SOURCE DOCUMENT —
——————————
Back when she was a kid in the school choir, Kelly Clarkson had all kinds of dreams. But rescuing daytime television? She didn’t even know it was in trouble.
“Ya know when I found out? Whitney Cummings came on my show and said ‘congratulations — you’re bringing daytime to life again!’ And I was like ‘what?'”
With her trademark candor and an unending cache of ‘Kellyoke’ covers (is there a song she can’t sing?), the three-time Grammy-winner has made The Kelly Clarkson Show the highest rated new syndicated program this season. Last week NBCUniversal, which distributes TKCS in 200 U.S. markets, blessed it with an early renewal, guaranteeing it will run at least through 2021.
Succeeding in a space that has vexed TV programmers since Rosie O’Donnell and Oprah Winfrey hung up their mics in 2002 and 2011 respectively, Clarkson says she had no idea how many bankable names failed in the last 15 years trying to plug daytime’s holes. At the moment Clarkson is the fourth-ranked talker (and rising), trailing only the top veterans Ellen DeGeneres, Kelly & Ryan and Dr. Phil.
Yet even as broadcast television grows quainter in a streaming world — and her own schedule remains packed between NBC’s The Voice, writing children’s books, hosting the Billboard Music Awards two years in a row, prepping a Las Vegas residency and new music for 2020 — Clarkson appears unfazed.
Talking with Billboard last week in Miami, she explains she’s been hired for yet another job — this one as “godmother” of Norwegian Cruise Line’s new ship, The Encore.
Lest anyone view Clarkson’s champagne christening and pier-side concert as purely ceremonial, Norwegian CEO Andy Stuart makes the company’s priorities clear when it comes to the down-home star: “We take this very seriously. Kelly scores in the top quadrant in everything. We want a longstanding partnership.”
Lots of people want to be in the Kelly Clarkson business. The question on fans’ minds is, how is she doing it all?
“Not by myself, is how. We’re a family unit,” she says, tilting her head in the direction of husband and manager Brandon Blackstock, who was nearby sitting on one of the tiny benches inside the ship’s River Rose Reading Room, a kids library named for their daughter. (He and Clarkson have two children and he has two teens from a previous marriage.)
“Our 13-year-old is actually here today because it’s his birthday and we didn’t want to miss it, so he’s hanging with us in Miami and we’re dropping him off at his mom’s after this, and you just try and work the schedule with your life. It’s also helpful that the two shows I’m doing are on NBC and everybody talks with one another.”
This particular week was especially busy with six episodes of TKCS to shoot, two live episodes of The Voice, a long Voice rehearsal the next day, and then a flight to Florida, during which she lost three hours in the time-change.
——————————
EXERCISE — Return the part of the Kelly Clarkson article between "Lest anyone view" and "doing it all?", inclusive, copied word for word.

SUPPLIED DATA —
——————————
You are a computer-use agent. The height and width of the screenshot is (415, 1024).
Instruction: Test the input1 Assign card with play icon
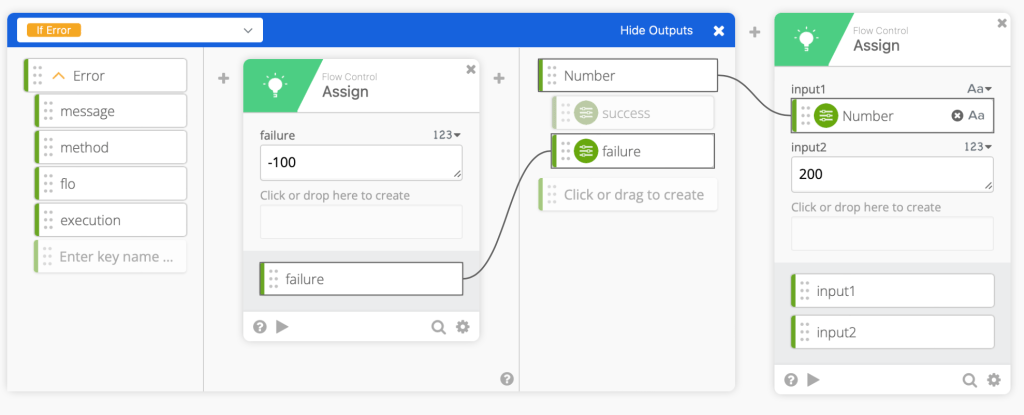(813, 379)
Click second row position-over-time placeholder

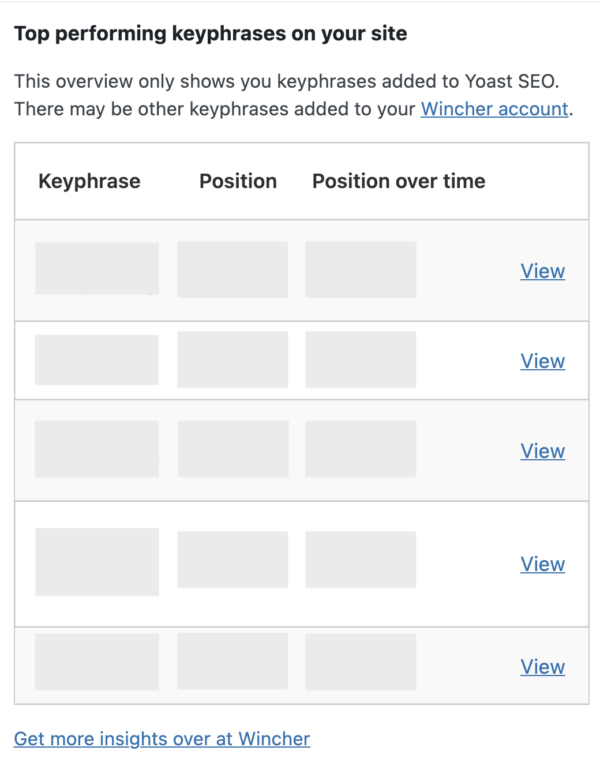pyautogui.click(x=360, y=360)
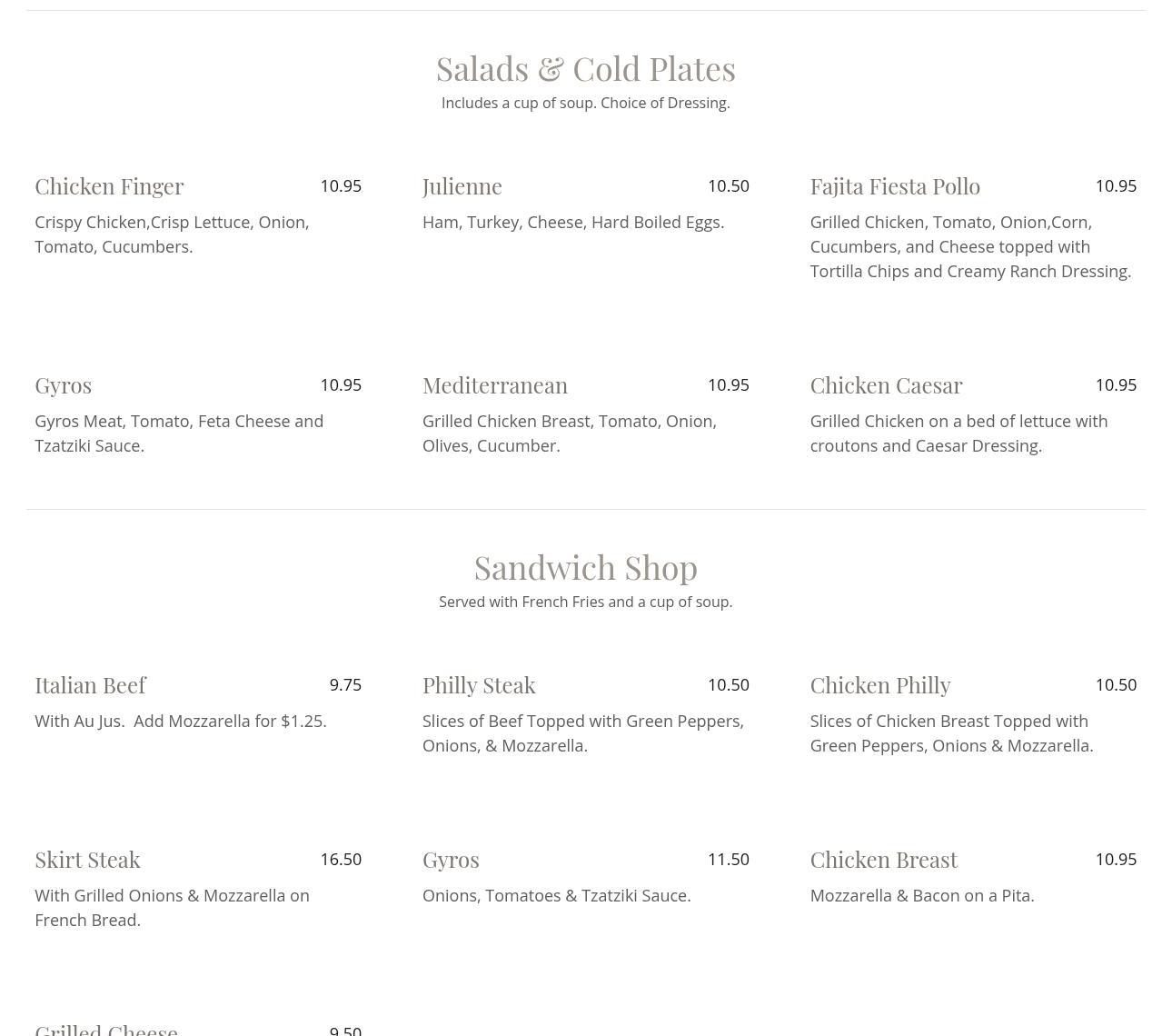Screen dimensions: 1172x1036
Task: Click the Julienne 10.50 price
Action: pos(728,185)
——————————
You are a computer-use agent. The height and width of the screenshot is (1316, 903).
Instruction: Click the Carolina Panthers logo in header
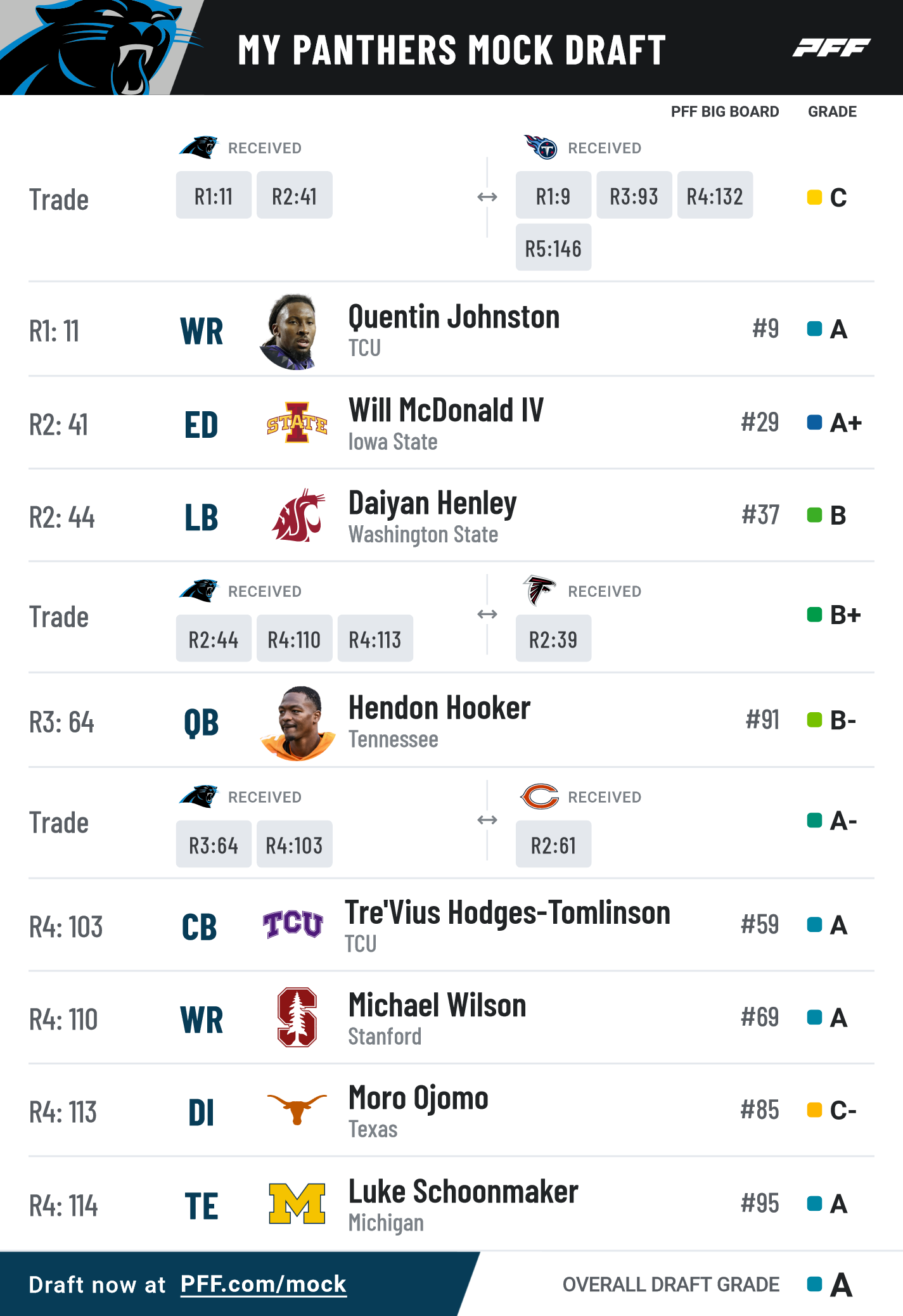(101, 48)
——————————
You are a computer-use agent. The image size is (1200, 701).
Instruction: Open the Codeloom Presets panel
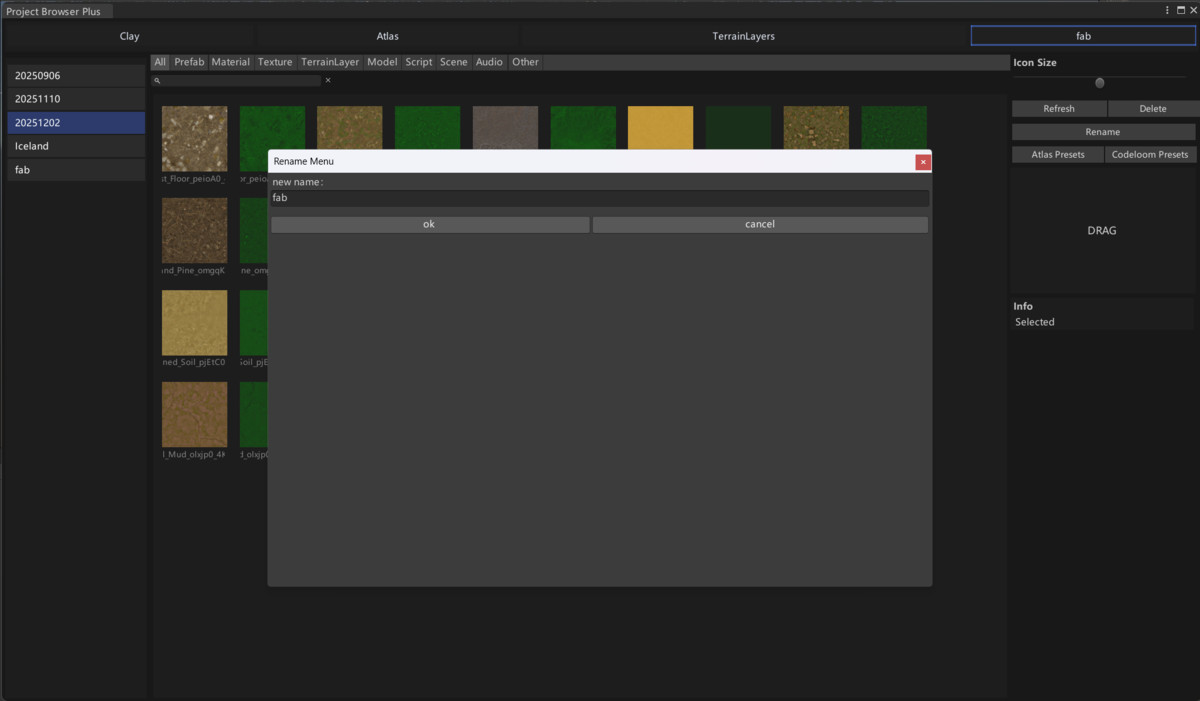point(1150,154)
——————————
ANSWER TO THE PROBLEM —
Lest anyone view Clarkson’s champagne christening and pier-side concert as purely ceremonial, Norwegian CEO Andy Stuart makes the company’s priorities clear when it comes to the down-home star: “We take this very seriously. Kelly scores in the top quadrant in everything. We want a longstanding partnership.”
Lots of people want to be in the Kelly Clarkson business. The question on fans’ minds is, how is she doing it all?